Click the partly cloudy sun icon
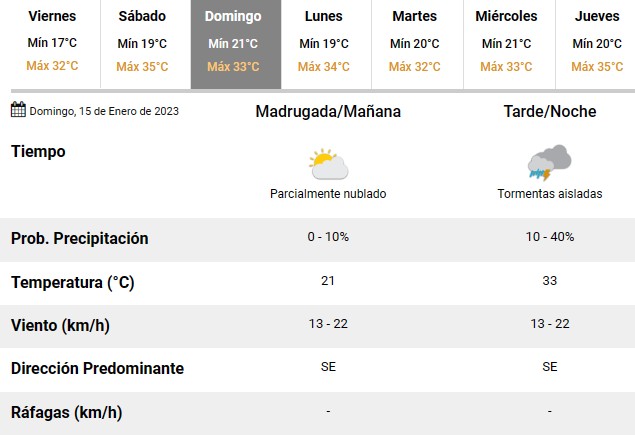Screen dimensions: 635x435 pos(328,164)
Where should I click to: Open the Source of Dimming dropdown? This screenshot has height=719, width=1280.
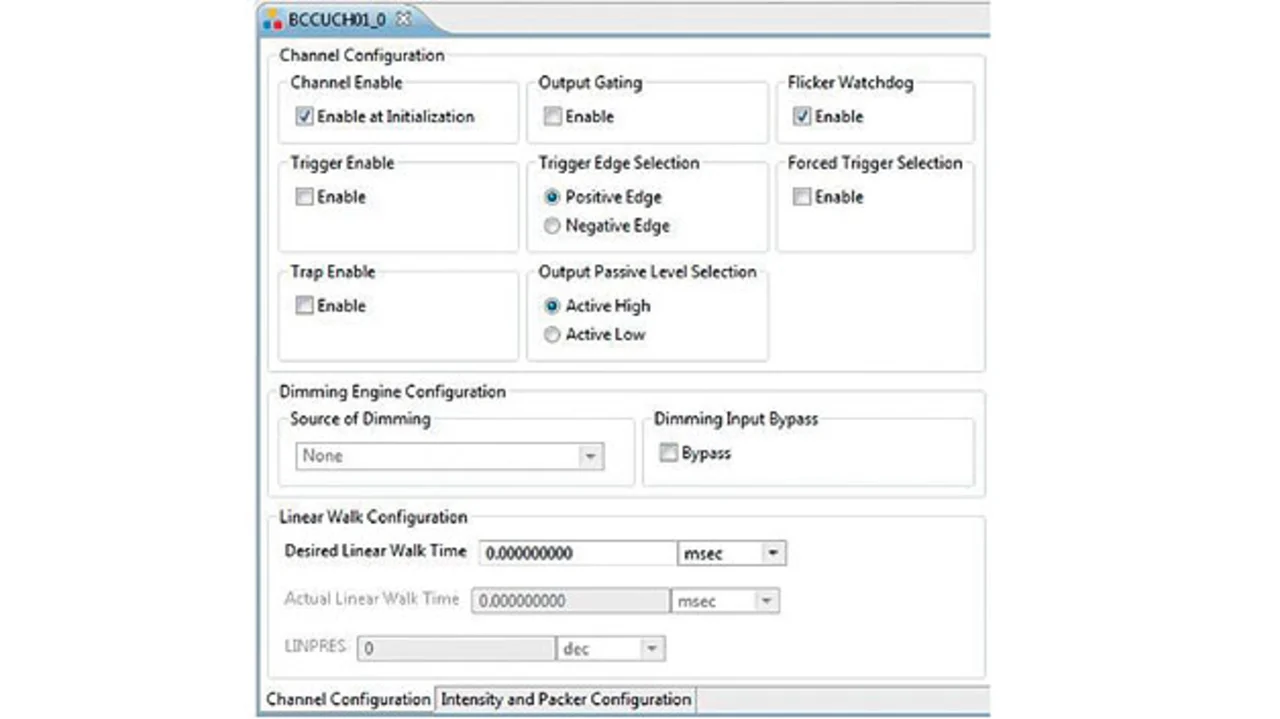pyautogui.click(x=590, y=457)
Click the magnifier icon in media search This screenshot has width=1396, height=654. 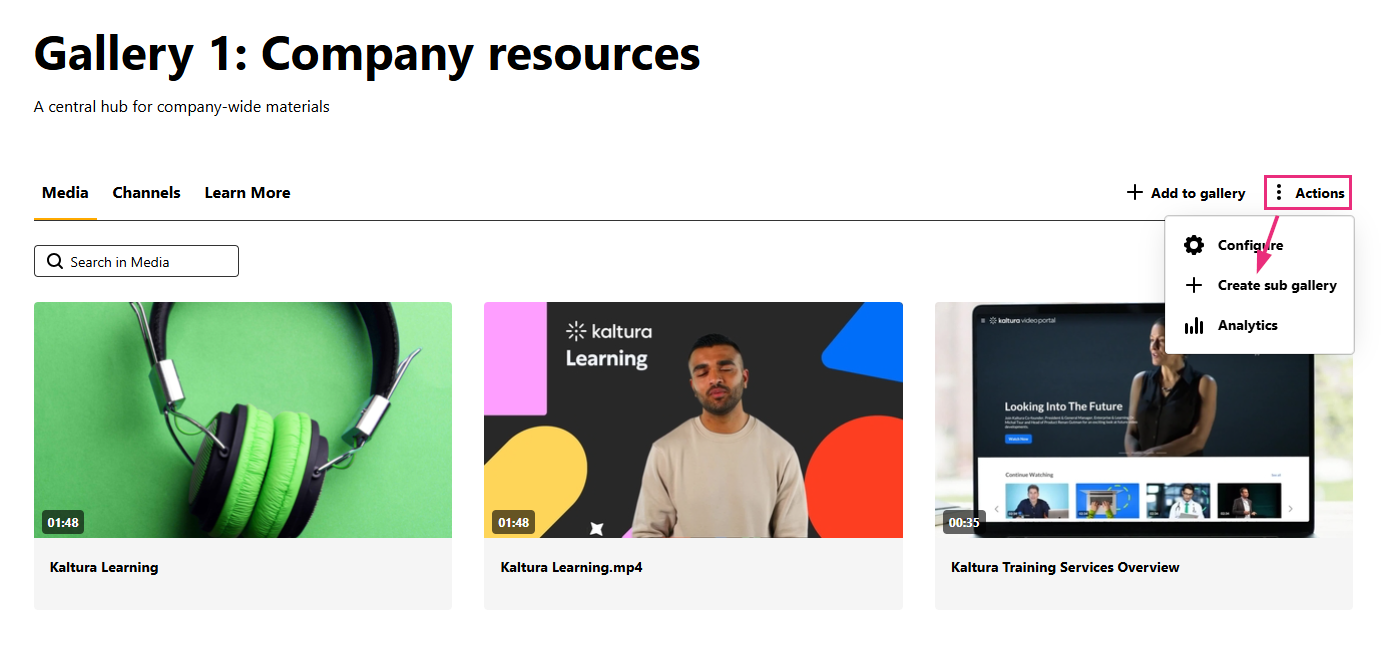[x=55, y=261]
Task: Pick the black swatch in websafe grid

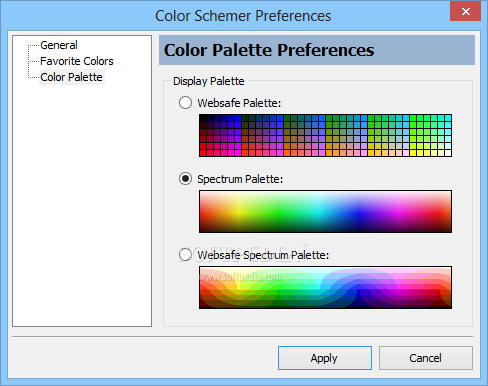Action: coord(203,118)
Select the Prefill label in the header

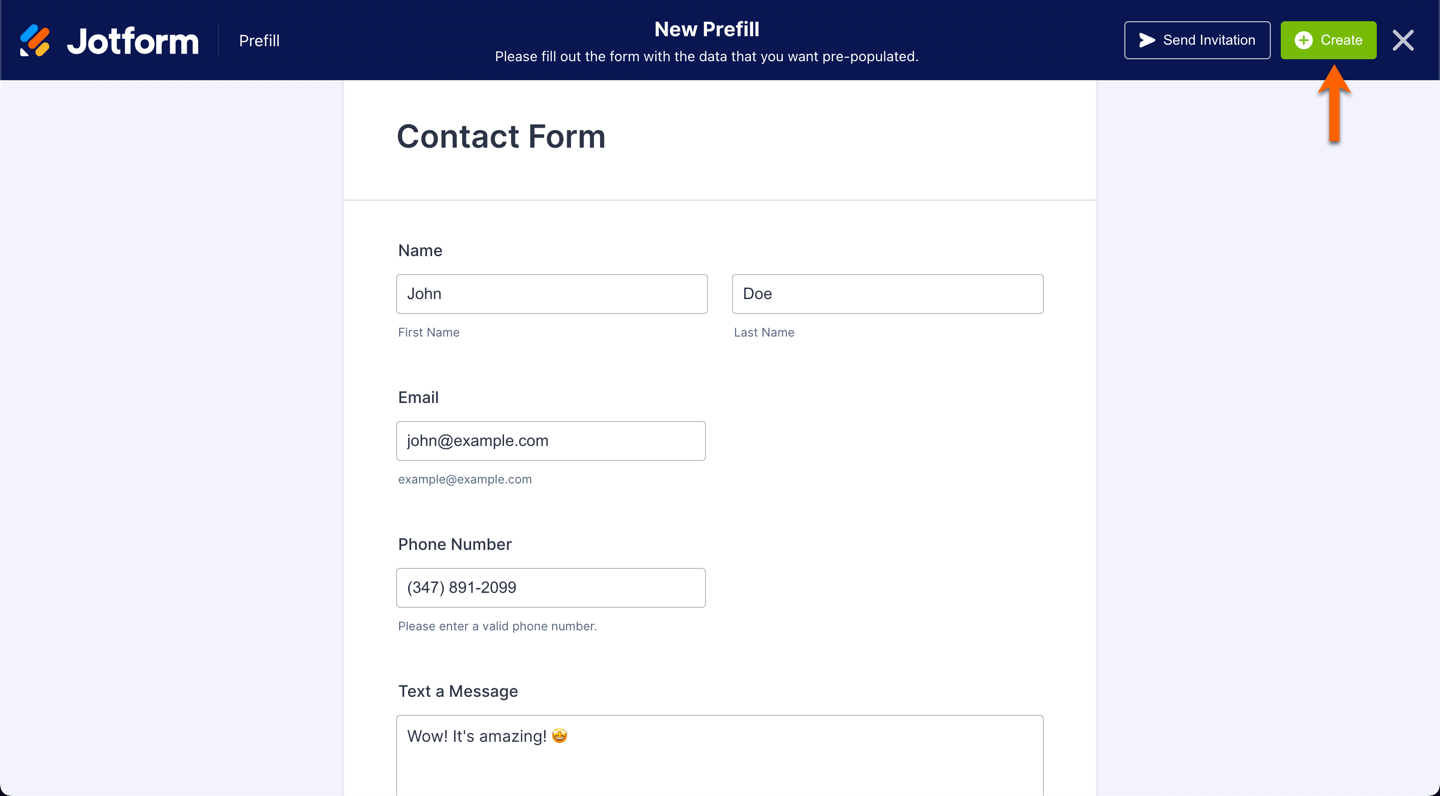[x=259, y=41]
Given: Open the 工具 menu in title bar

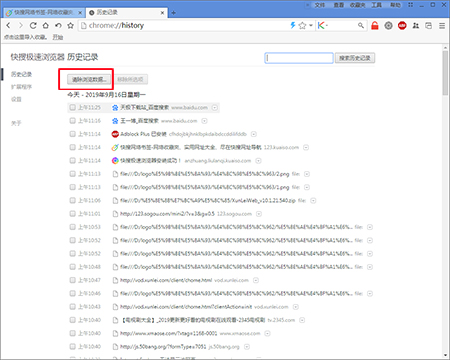Looking at the screenshot, I should (376, 5).
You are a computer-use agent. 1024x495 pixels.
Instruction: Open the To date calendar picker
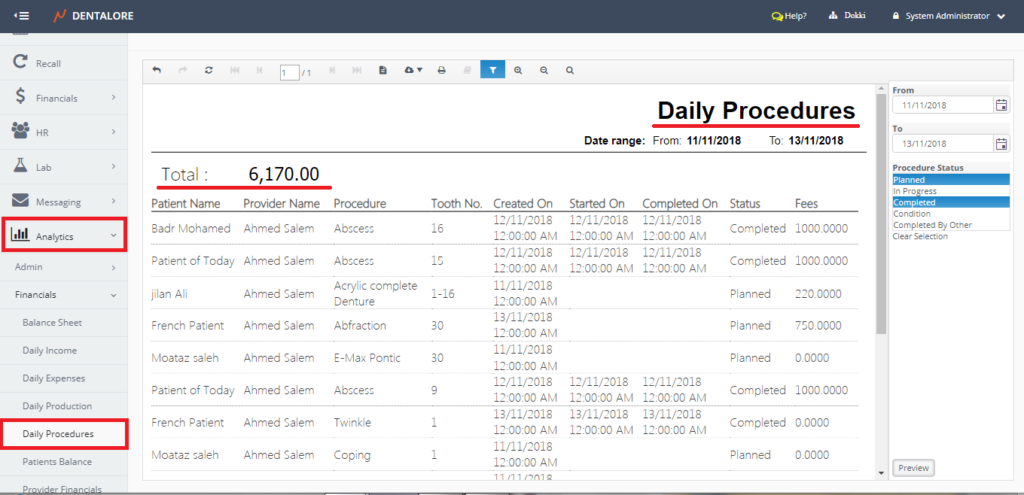(1001, 143)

──────────────────────────────

** To do **
Copy nothing but the lines above from the one with "You are a computer-use" through the end of the material, word for word, and drop the pictures.

** Written answer **
You are a computer-use agent. 1024x495 pixels.
Instruction: Open the To date calendar picker
(1001, 143)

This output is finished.